The most common causes of pitching arm injuries to high school, college and professional pitchers are overload, overuse, lack of proper conditioning and improper throwing mechanics.
• Overload is the result of throwing too many pitches during one outing. Maximum pitch counts for various age groups, or for an individual pitcher’s normal strength and stamina, are effective in preventing overload.
• Overuse is the result of pitching too often and not having an adequate recovery time or a good arm maintenance program (stretching, running, strengthening, throwing) between pitching assignments. Coaches and trainers should be aware that each individual pitcher varies in arm strength, arm fatigue, arm tightness and soreness and require different recovery time needs. Make certain you provide your pitcher with a good active recovery program between pitching assignments.
• Proper conditioning involves the entire body; the legs and core muscles as well as the throwing arm. Coaches should supervise a proper stretching and warm-up procedure that is performed daily before throwing a ball.
• Pre-season is one of the most frequent times for arm injuries. Pitchers throw too much and too hard, too early. Also, they have not ingrained their normal rhythm and often are attempting to learn new techniques or new pitches. Another major factor of injury during pre-season is that pitchers are not working with a normal in-season rotation schedule and do not get enough recovery time from a lot of necessary drill work that involves throwing (pick-offs, defensive plays, etc.).

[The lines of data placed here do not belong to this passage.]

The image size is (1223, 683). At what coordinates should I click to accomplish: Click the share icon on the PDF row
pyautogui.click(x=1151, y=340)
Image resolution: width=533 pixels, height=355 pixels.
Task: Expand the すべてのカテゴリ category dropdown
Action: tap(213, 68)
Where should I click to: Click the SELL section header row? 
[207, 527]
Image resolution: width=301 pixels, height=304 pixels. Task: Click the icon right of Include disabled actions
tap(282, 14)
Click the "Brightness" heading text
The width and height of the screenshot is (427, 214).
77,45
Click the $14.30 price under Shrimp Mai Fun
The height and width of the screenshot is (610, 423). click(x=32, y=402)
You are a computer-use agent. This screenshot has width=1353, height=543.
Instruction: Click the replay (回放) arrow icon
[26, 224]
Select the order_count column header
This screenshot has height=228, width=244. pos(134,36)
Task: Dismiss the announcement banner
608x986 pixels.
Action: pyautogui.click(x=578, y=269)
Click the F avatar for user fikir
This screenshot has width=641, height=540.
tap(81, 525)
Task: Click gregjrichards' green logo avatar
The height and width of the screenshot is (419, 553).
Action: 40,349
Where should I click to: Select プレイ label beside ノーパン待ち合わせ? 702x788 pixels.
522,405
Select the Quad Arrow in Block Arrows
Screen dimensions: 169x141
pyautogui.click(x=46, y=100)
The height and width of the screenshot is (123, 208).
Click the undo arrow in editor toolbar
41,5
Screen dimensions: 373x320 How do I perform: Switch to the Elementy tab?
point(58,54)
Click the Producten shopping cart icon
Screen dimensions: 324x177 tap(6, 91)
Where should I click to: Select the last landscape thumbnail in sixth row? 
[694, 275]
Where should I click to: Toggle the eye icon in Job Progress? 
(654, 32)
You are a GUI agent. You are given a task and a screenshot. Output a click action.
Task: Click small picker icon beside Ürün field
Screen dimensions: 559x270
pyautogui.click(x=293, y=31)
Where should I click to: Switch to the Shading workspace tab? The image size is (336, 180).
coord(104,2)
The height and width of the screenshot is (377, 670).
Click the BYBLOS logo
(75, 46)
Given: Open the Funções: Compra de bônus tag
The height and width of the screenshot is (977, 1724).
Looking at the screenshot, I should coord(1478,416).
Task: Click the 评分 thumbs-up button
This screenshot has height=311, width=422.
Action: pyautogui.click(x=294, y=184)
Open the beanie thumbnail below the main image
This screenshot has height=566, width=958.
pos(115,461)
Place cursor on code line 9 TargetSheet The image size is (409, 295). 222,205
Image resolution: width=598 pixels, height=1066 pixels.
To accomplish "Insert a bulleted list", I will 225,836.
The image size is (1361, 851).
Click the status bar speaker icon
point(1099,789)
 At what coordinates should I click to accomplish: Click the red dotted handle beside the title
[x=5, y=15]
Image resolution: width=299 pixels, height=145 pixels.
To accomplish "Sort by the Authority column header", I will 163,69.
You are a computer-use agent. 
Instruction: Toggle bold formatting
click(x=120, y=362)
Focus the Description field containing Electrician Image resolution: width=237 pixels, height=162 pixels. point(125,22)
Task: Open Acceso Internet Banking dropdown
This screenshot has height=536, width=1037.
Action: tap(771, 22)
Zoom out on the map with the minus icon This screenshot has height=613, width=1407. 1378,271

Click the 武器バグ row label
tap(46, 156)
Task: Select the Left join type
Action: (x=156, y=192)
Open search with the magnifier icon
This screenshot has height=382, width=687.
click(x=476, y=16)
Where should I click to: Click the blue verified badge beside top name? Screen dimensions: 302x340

• Improper throwing mechanics. If a pitcher has improper throwing techniques, with the body or arm, there is a great chance of early fatigue of the throwing mechanism, and of course injury. The more power and force generated, the greater the chance of injury. In a competitive situation, most pitchers will not admit they are fatigued, experiencing minor pain or have a minor injury. It is important that you, a coach, trainer or physical therapist be able to recognize changes in the pitcher’s mechanics, performance, or mannerisms.
This information about common causes of pitching arm injuries was written by University Physical Therapy, an outpatient physical therapy group with eight locations in New River Valley, Virginia. University PT is THE choice for outstanding sports rehabilitation, physical therapy and occupational therapy services. For more information click here.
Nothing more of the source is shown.